Tomorrow I’ll be posting a full cover gallery of the titles I have read in 2015. In the meantime, thought I’d post a few words about my favourite books from this year’s reading. Assembling the gallery post revealed a trend towards prefering slim books (no more than 200 pages or so) to larger tomes, possibly a reaction to reading both of Hilary Mantell’s Wolf Hall books and the (then) latest Knausgaard in January. For the rest of the year, David Mitchell’s The Bone Clocks aside, my reading has certainly leaned towards slimmer volumes of prose. All of which explains why my following favourite reads of 2015 are small volumes packed with powerful stories:
Kent Haruf’s final, posthumously published novel became the first of his books that I have read. The story of an elderly neighbours who find companionship and love in their later years is a beautifully written examination of what matters in life. Haruf’s work is much lauded for it’s humanity and its tenderness and this book is no exception. I feel sure the sheer quality of the writing in this slim volume and the compelling nature of the seemingly ordinary story of two lonely people in small town America will see Our Souls at Night become a classic. Safe to say I will be seeking out Haruf’s other work in 2016.
Another slim volume, this time a powerful memoir of Tom Preston’s time undergoing intensive chemotherapy treatment. Told in the second person throughout, the spare prose avoids melodrama to pack a real and solid emotional punch as Preston describes the claustrophobia of the hospital room and the painful and debilitating treatements he must suffer through. At a little over 80 pages, The Boy in the Mirror is the shortest of the books I read this year, yet this powerfully written and beautifully designed book manages to be both intimate and epic in scope.
Kelly Sue DeConnick & Valentine De Landro’s Bitch Planet is easily my favourite comic discovery of 2015, just edging out Jeff Lemire & Dustin Nguyen’s Descender and Warren Ellis & Declan Shalvey’s Injection. The Bitch Planet of the title is a prison planet that incarcerates women who prove troublesome to the futuristic patriarchal society that created it and the deftly told narrative manages to have one foot in feminist allegory and the other in exploitation movie action. The kinetic and visceral artwork more than matches the compelling and confrontational nature of the book. This took the top comic slot of my reading year for being both a gripping read and an important one. It is a book that I will be recommending to my daughter once she is of an age to read it (it is an unashamedly mature content comic) both for the comic story and the feminist essays from eminent writers that appear in the back pages of each issue. Bitch Planet is a book that can and should speak to all genders and sexualities.

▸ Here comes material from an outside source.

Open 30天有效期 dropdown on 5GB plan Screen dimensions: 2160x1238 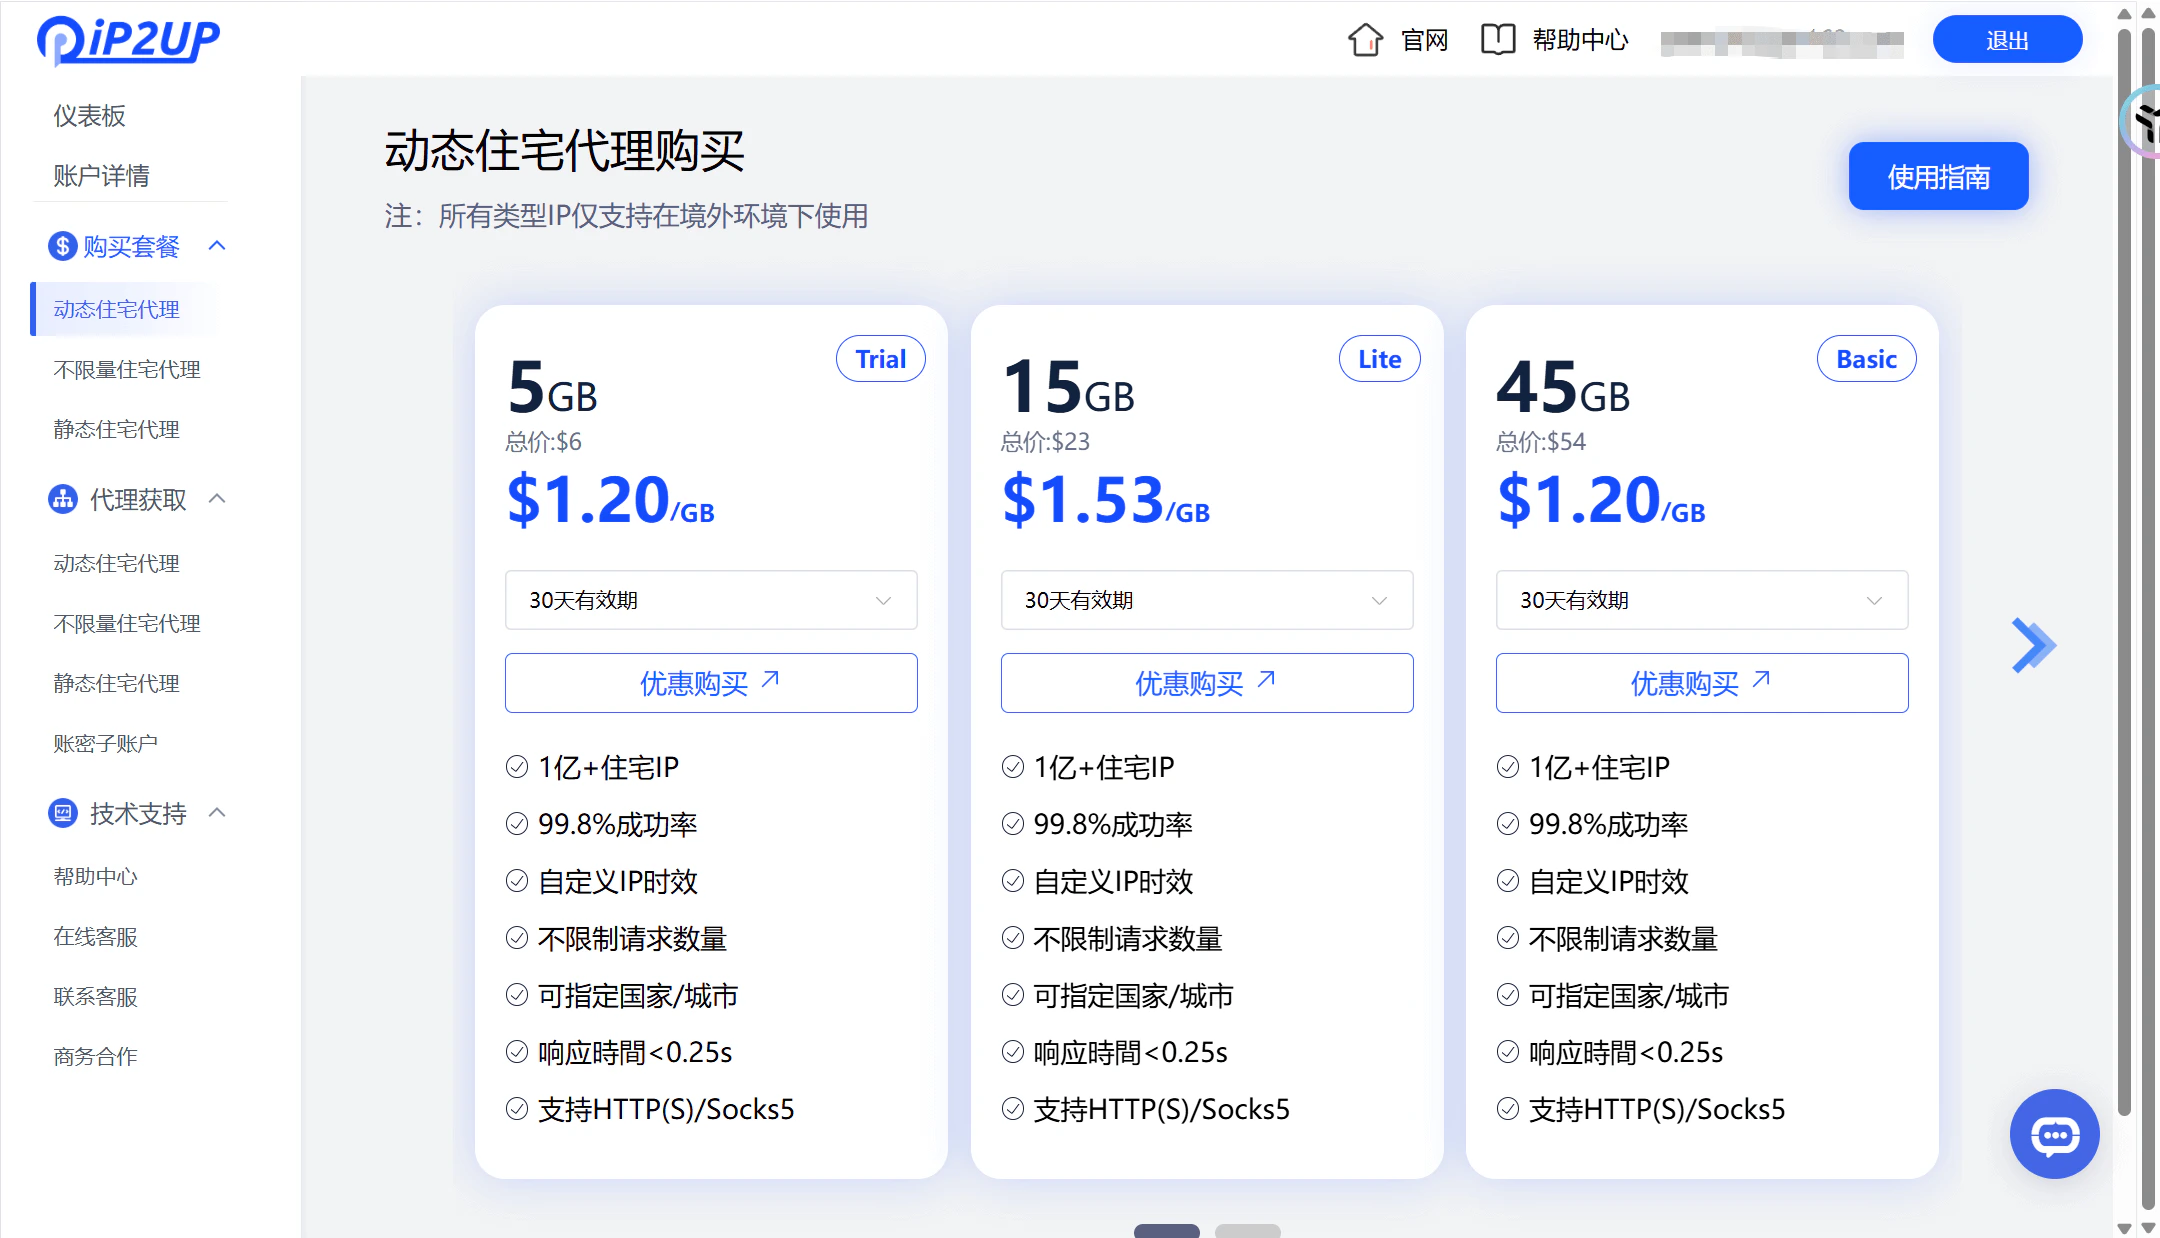[710, 600]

I was given Max Porter’s genre defying debut as a gift and spent a glorious birthday morning with a pot of freshly brewed coffee, reading it from cover to cover. Part grief memoir, part poem, part children’s book, part novel, Grief is the Thing with Feathers is a book unlike anything else I have read recently. Told through the three voices of Dad, the Boys, and Crow, the story follows all four characters (there are two boys) through the days following the loss of Mum. Crow comes in uninvited and determined to stay until he is no longer needed. Shades of Seamus Heaney abound, mythology and children’s literature abound but this is more than simple pastiche or collage. This is a truly unique book that made me cry and laugh out loud, often with the same page. I find it heartening that a mainstream publisher has championed such a unique and not easily marketed (or indeed synopsised) title. A real highlight of my reading year.
William Gay’s collection of short stories is the only title on this list not published this year and the only title on this list that I have not yet finished reading. I am about two thirds of the way through the thirteen stories, all of them set in Tennessee, and am taking my time to savour the sheer quality of the prose on display. Gay’s characters are beautifully flawed and their meticulously crafted narratives, are never less than compelling. Without doubt I Hate to See that Evening Sun Go Down is the strongest collection of stories I have read this year. I plan to eek out the last few stories over the first month or so of 2016, then get started on his novels. Expect to see William Gay on my best of 2016 list.
If I had to pick a single favourite book of 2015, it would be Han Kang’s The Vegetarian. This dark, Kafkaesque tale begins when Yeong-hye, an ordinary wife of an ordinary husband, is troubled by dreams of blood which force her to renounce meat-eating. Being vegetarian in Korean society is considered unusual, borderline subversive, and as Yeong-hye’s husband, sister and brother-in-law attempt, each in turn, to regain control of the increasingly independent and disturbed Yeong-hye, events spiral increasingly out of control. Han Kang’s prose, beautifully translated here by Deborah Smith, is fierce and sharp, and she wields it with precision, crafting a tale that cuts deep into the reader. Her follow-up, Human Acts is dues from Portobello in a few weeks time and is the book that I am most excited to read in 2016. If you check out one book from this list, it should be the Vegetarian.
That’s my top books of 2015. Please feel free to use the comments to share your favourite books of the year and I’ll be back on the blog tomorrow with the full gallery of my 2015 reading and New Year wishes. Until then.